Fair enough
So the rough answer is: The julia compiler is very very bad at dealing with large immutable structs and large NTuple.
A mutable struct containing a large NTuple becomes problematic if you access its large NTuple member (or a large immutable struct member).

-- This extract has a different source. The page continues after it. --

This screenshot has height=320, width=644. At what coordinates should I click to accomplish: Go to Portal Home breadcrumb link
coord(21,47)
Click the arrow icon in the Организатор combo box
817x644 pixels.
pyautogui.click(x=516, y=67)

This is not a complete show-stopper, the correct safe way to access large NTuple members is via pointer arithmetic.
For example:
julia> struct LargeStruct
size::UInt32
data::NTuple{1024*1024*4,UInt32}
end
julia> r=Ref{LargeStruct}();
julia> typeof(r)
Base.RefValue{LargeStruct}
julia> unsafe_load(convert(Ptr{UInt32}, pointer_from_objref(r)),1)
0x00000000
julia> r[];
ERROR: StackOverflowError:
Stacktrace:
[1] top-level scope
@ REPL[7]:1
PS. For an example how it is done right, look at the implementation of StaticArrays / MVector.
julia> using StaticArrays
julia> mv = MVector{1<<22, UInt32}(undef);
julia> mv
4194304-element MVector{4194304, UInt32} with indices SOneTo(4194304):
0x00000000
....
julia> mv.data
ERROR: StackOverflowError:
Stacktrace:
[1] top-level scope
@ REPL[5]:1
julia> mv.data[17]
ERROR: StackOverflowError:
This works splendidly, because the problematic large immutable structs are never touched if you stick to the MVector interfaces.
The difference to C is:
In julia, an access like mv.data[17]
conceptually first loads data
, then takes the 17th element. At that point, you’re already fucked because “load data” explodes in your face.
In C, the corresponding thing would look like
typedef struct{ int data[1<<22];} BigThing;
int foo(BigThing* something){
return something->data[17];
}
which conceptually does pointer-arithmetic first and then loads the single data element. Cf godbolt clang17 with -O0 -S -emit-llvm:
%struct.BigThing = type { [4194304 x i32] }
define dso_local noundef i32 @foo(BigThing*)(ptr noundef %something) #0 !dbg !225 {
entry:
%something.addr = alloca ptr, align 8
store ptr %something, ptr %something.addr, align 8
call void @llvm.dbg.declare(metadata ptr %something.addr, metadata !238, metadata !DIExpression()), !dbg !239
%0 = load ptr, ptr %something.addr, align 8, !dbg !240
%data = getelementptr inbounds %struct.BigThing, ptr %0, i32 0, i32 0, !dbg !241
%arrayidx = getelementptr inbounds [4194304 x i32], ptr %data, i64 0, i64 17, !dbg !240
%1 = load i32, ptr %arrayidx, align 4, !dbg !240
ret i32 %1, !dbg !242
}
clang does not emit a naive load followed by access. It uses getelementptr to do pointer arithmetic first, then accesses the element. Even with -O0
.
This is a julia conceptual limitation. (foo(m)=m.data[17];
doesn’t stack-overflow because it is optimized out. If type-inference fails or running in the REPL / interpreter, it does overflow.)